Observation Schema
The observation schema stores actual soil property data. Data is organised in a strict hierarchy: an observation belongs to a sample, a sample belongs to a sampling log, a sampling log belongs to a campaign, a campaign belongs to a dataset. Every step in this chain must exist before the next can be created. All observation values link to reference records in observation_utility.
Process files
| File | Tables created | Description |
|---|---|---|
observation/observation_data_source_v10_sql.json |
data_source |
Simplified copy of community.organisation — passive data suppliers who need not be full system users |
observation/observation_person_v10_sql.json |
person |
Simplified copy of community.user with no login credentials — allows attributing data to non-registered persons (GDPR consideration) |
observation/observation_dataset_v10_sql.json |
dataset |
Top-level grouping of related data (e.g. LUCAS, AI4SoilHealth) |
observation/observation_campaign_v10_sql.json |
campaign, campaign_meta, campaign_method_tier, campaign_location, campaign_provision, campaign_setting |
Child of dataset; captures details of a specific data collection effort |
observation/observation_sampling_log_v10_sql.json |
sampling_log |
A sampling event — one or multiple samples taken with consistent methods over a period |
observation/observation_sample_geolocation_v10_sql.json |
sample_geolocation |
Spatial coordinates for a geolocated sample |
observation/observation_sample_v10_sql.json |
sample |
An individual sample acquired under a sampling log |
observation/observation_observation_log_v10_sql.json |
observation_log |
Links a sampling log to a provision; records the logistics (preservation, storage, transportation) of getting the sample to analysis |
observation/observation_observation_v10_sql.json |
observation |
The actual measured value for a specific indicator from a specific provision |
observation/observation_infiltration_beerkan_v10_sql.json |
infiltration_beerkan |
BeerKan infiltration measurements |
observation/observation_macrofauna_image_v10_sql.json |
macrofauna_image |
Image records for macrofauna observations |
observation/observation_macrofauna_v10_sql.json |
macrofauna |
Macrofauna count and biomass observations |
observation/observation_measurement_v10_sql.json |
measurement |
General sensor or instrument measurements |
Table hierarchy
data_source
dataset (→ data_source)
campaign (→ dataset)
campaign_meta (→ campaign, observation_utility.*)

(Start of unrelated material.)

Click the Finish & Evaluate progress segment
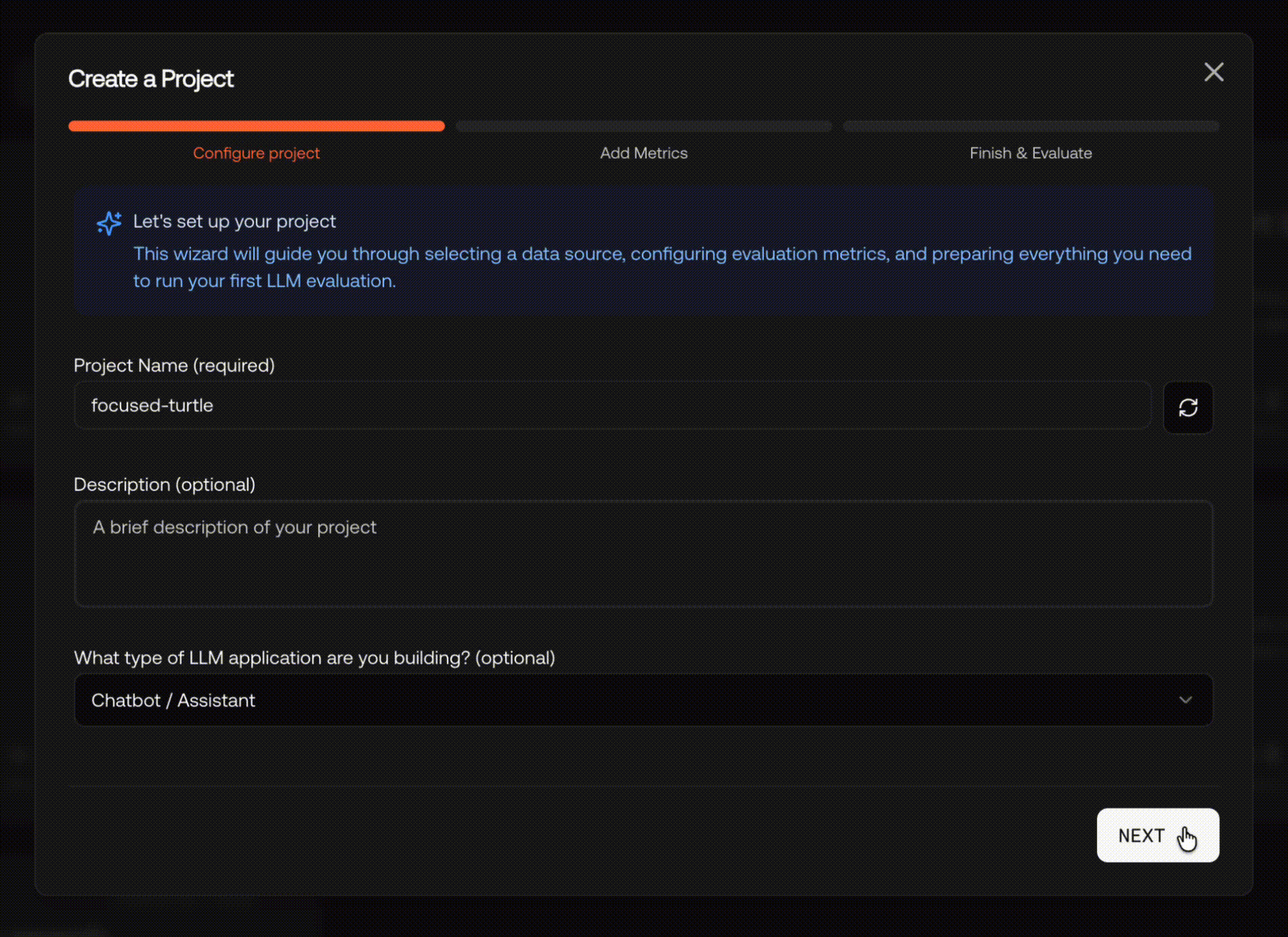The image size is (1288, 937). point(1031,126)
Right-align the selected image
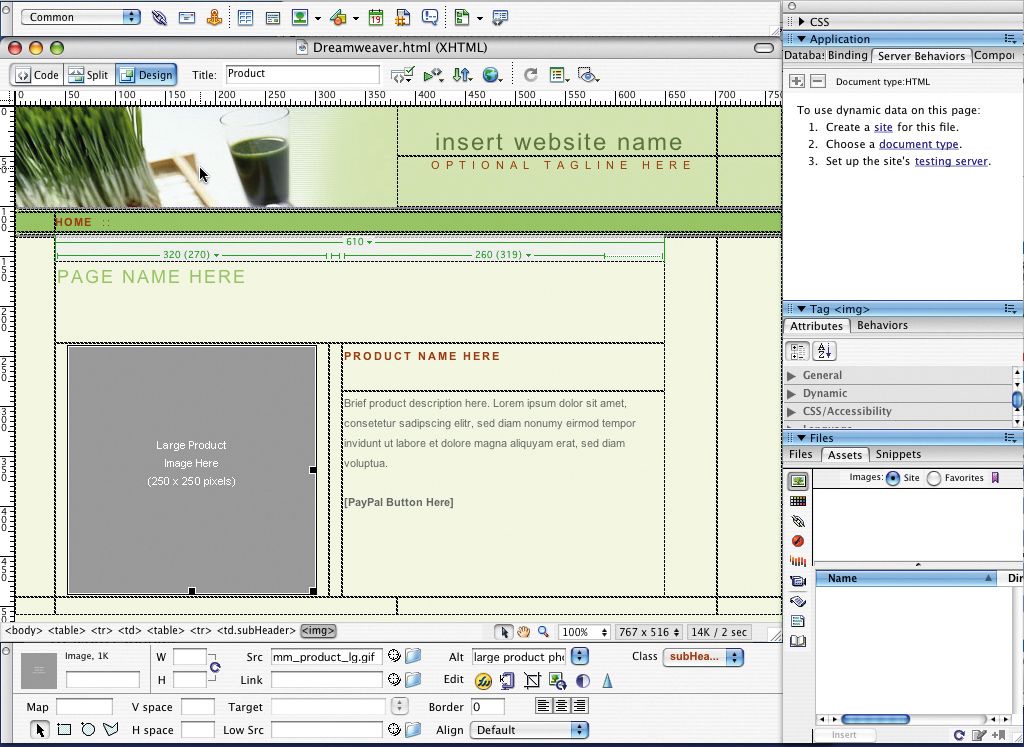 pyautogui.click(x=578, y=706)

campaign_method_tier (→ campaign)
campaign_location (→ campaign, utility.territory, observation_utility.spatial_reference)
campaign_provision (→ campaign, observation_utility.provision)

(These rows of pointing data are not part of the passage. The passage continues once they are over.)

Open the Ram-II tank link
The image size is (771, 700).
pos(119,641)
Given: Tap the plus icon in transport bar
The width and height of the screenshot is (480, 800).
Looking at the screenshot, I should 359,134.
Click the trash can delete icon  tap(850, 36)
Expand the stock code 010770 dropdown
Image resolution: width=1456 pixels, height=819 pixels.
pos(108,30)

campaign_setting (→ campaign, observation_utility.setting_system)
sampling_log (→ campaign)
sample_geolocation (→ sampling_log, observation_utility.spatial_reference)
sample (→ sampling_log)
observation_log (→ sampling_log, observation_utility.provision)

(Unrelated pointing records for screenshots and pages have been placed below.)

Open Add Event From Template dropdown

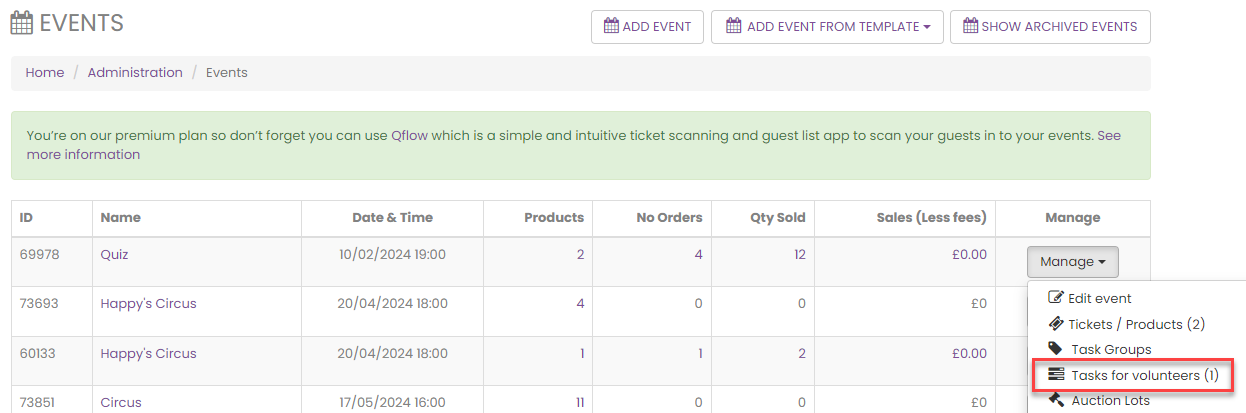click(x=827, y=27)
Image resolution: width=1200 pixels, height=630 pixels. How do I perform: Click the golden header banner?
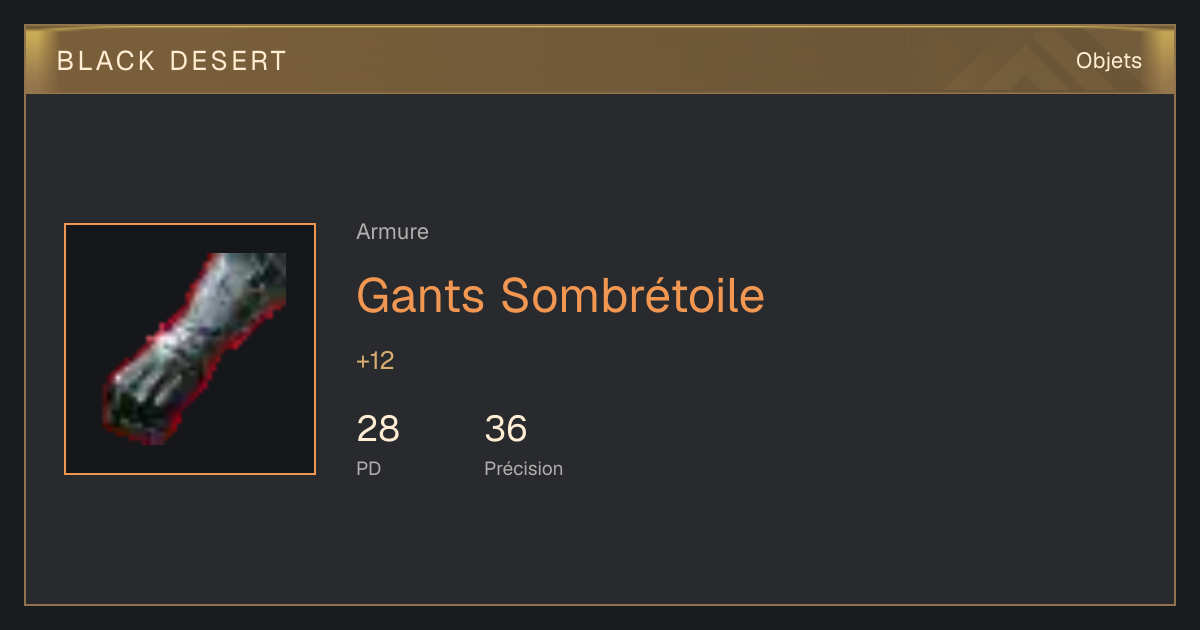[600, 60]
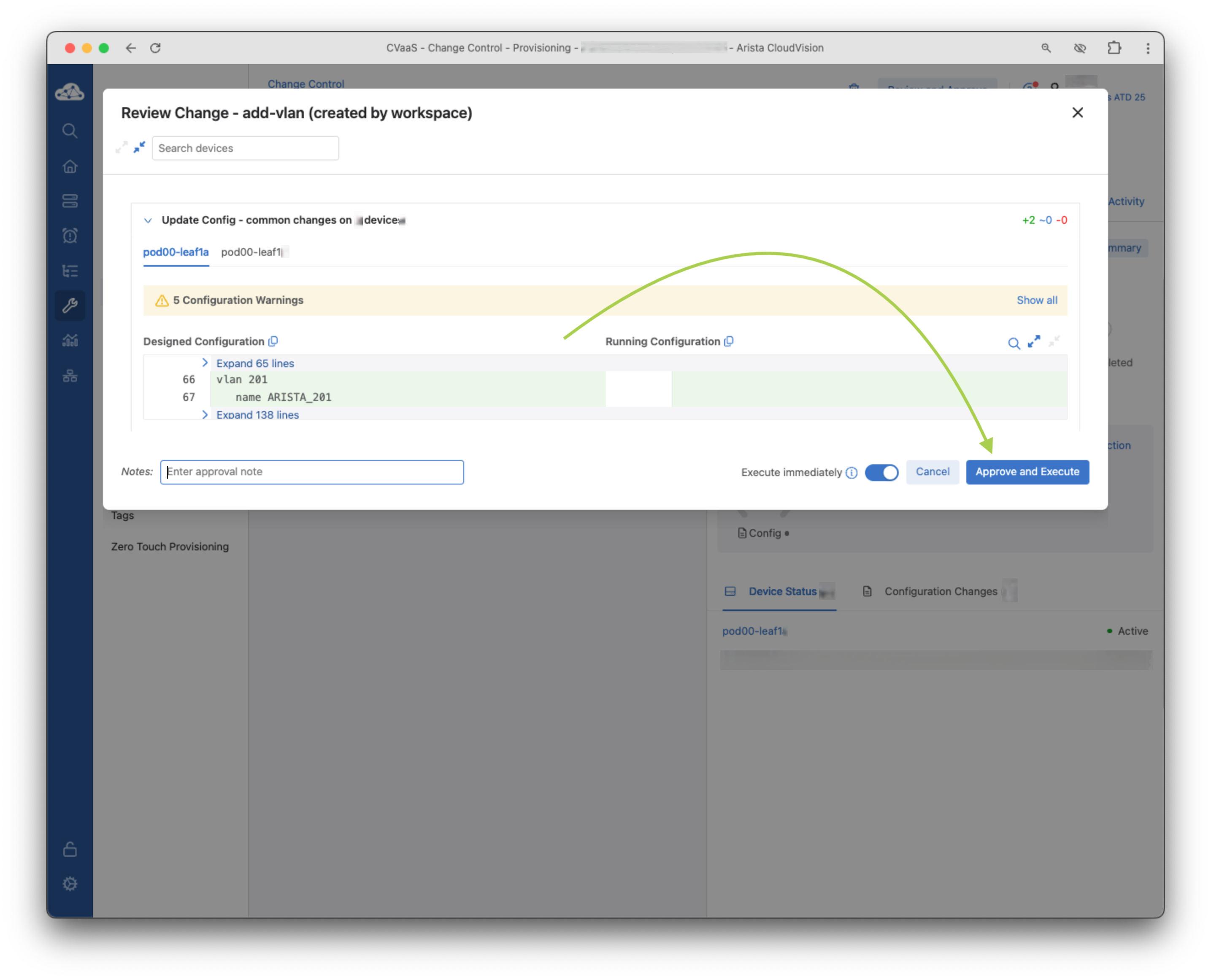Screen dimensions: 1211x980
Task: Toggle the Execute immediately switch
Action: (x=881, y=473)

observation (→ observation_log, observation_utility.provision_indicator)
Key tables in detail
dataset
A dataset is a coherent collection of data from one or more campaigns — for example, LUCAS 2009–2022 or the AI4SoilHealth project. Datasets are associated with a data_source.
Key columns: id, data_source_id, name, alias, status_code.
campaign
A campaign is a child of a dataset where sampling methods may vary in detail. For example, LUCAS 2009 and LUCAS 2015 are two campaigns within the LUCAS dataset. Each AI4SH pilot site is a separate campaign.
The campaign table has five companion meta tables:
- campaign_meta — abstract, DOI, URL, keywords, time series flag, license, taxonomic scope
- campaign_method_tier — boolean flags for which method tiers (in-situ, in-home, in-lab, from-drone, from-satellite, etc.) are used in the campaign
- campaign_location — geographic bounding box and spatial reference
- campaign_provision — which provisions (instrument+provider+method_tier combinations) are used
- campaign_setting — which setting systems (field, forest, lake, etc.) apply
sampling_log
A sampling log is a sampling event within a campaign, covering one or multiple samples taken with consistent methods. It records the responsible person and time window.
sample and sample_geolocation
sample represents an individual physical sample. sample_geolocation optionally records its latitude, longitude, elevation, and spatial reference. Decoupled from sample so that non-geolocated samples are still representable.
observation_log and observation
observation_log bridges a sampling log to a provision (instrument + service + method tier) and records the sample handling chain (preservation, storage, transportation method). observation stores the actual numeric or text result for a specific provision_indicator (a measurable value from a specific provision).
Specialised observation tables
Three additional tables cover non-standard observation types:
- infiltration_beerkan — BeerKan ring infiltration test results
- macrofauna and macrofauna_image — macrofauna counts, biomass, and associated image records
- measurement — direct sensor readings (e.g. from a handheld spectral sensor)